Collected data entries:
□ □ □ □ □ □ □
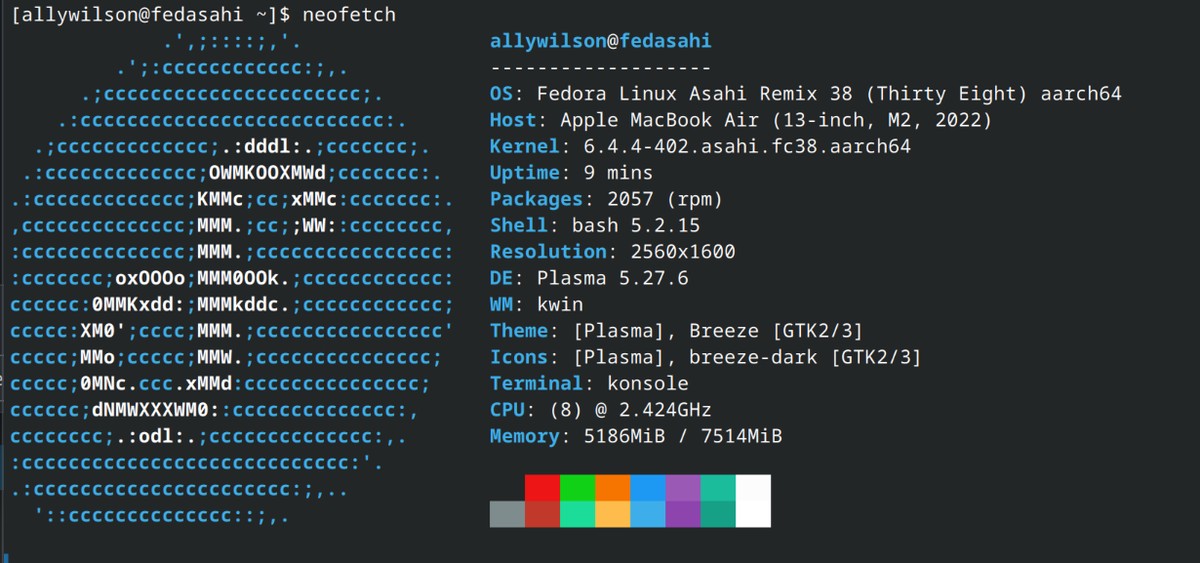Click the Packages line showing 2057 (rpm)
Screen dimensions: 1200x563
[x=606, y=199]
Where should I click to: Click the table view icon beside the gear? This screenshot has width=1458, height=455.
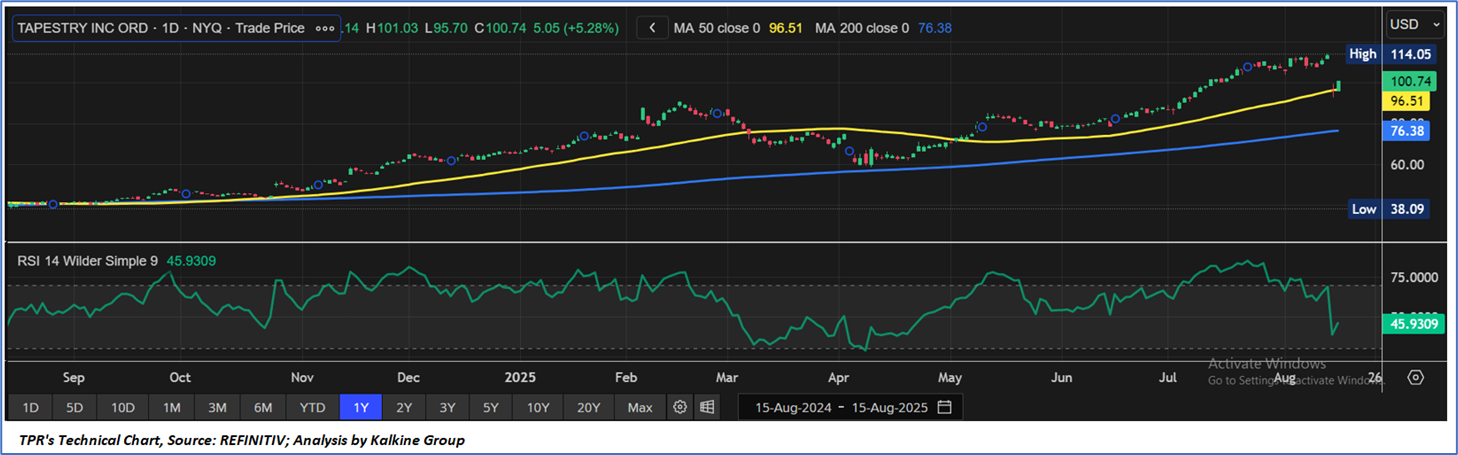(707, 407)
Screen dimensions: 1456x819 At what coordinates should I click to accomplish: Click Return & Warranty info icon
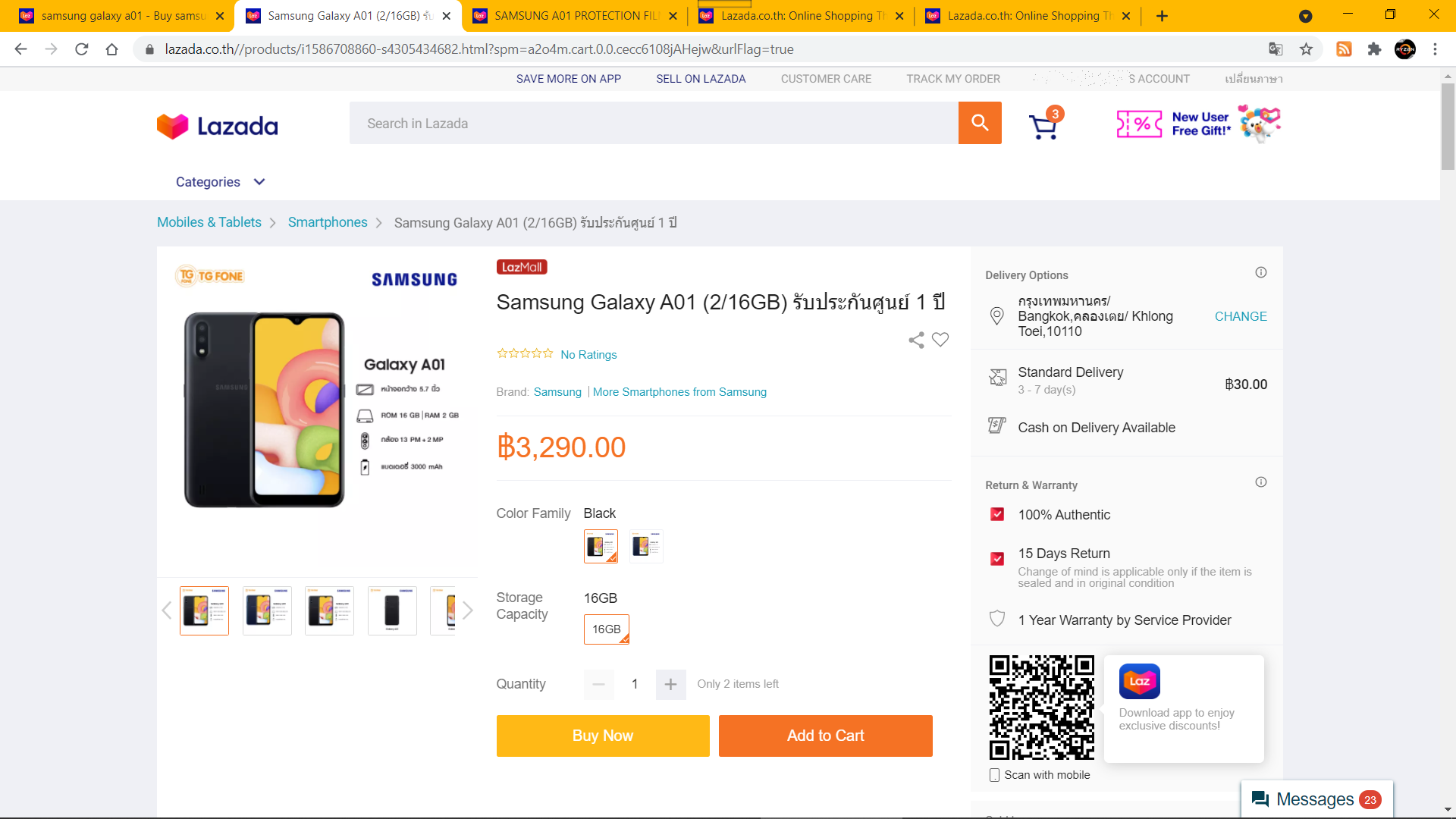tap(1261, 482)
□ □ □ □ □ □ □
In the records above, locate the line with "Screen dimensions: 1456x819"; output it and each line after it through the last one, exactly, omitting pictures.

## Response
Screen dimensions: 1456x819 At what coordinates should I click to accomplish: Click Return & Warranty info icon
tap(1261, 482)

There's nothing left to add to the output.